**Set exercise:**
Format the stretch of the data from the line containing "significantly [291, 740]" through the end of the data as a numbered list, leaving out any blank lines.

══ Material ══

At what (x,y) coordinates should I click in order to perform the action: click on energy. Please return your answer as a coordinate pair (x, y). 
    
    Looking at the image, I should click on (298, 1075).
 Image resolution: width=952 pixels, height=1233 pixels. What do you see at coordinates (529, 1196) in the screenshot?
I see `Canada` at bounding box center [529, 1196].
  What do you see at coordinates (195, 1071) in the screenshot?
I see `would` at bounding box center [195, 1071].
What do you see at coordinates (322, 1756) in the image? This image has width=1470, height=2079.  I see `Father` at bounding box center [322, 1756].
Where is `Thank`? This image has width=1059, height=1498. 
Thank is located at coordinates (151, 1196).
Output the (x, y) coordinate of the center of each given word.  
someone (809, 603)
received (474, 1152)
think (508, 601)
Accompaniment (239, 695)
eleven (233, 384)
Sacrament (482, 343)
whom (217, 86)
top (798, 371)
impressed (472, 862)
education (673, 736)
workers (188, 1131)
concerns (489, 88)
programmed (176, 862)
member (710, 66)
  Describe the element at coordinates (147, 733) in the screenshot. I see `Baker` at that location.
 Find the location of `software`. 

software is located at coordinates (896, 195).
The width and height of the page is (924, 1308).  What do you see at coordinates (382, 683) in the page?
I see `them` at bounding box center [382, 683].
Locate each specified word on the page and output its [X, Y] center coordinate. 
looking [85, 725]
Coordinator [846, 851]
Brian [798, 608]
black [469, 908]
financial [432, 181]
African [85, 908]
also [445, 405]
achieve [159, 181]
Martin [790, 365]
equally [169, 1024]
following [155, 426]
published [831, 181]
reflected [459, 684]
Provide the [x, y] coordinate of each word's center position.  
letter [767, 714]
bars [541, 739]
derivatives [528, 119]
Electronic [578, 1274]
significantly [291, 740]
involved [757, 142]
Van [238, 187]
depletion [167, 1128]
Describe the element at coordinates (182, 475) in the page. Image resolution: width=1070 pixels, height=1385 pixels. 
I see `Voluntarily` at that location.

═══

**Output below:**
1. significantly [291, 740]
2. involved [757, 142]
3. Van [238, 187]
4. depletion [167, 1128]
5. Describe the element at coordinates (182, 475) in the page. Image resolution: width=1070 pixels, height=1385 pixels. 
6. I see `Voluntarily` at that location.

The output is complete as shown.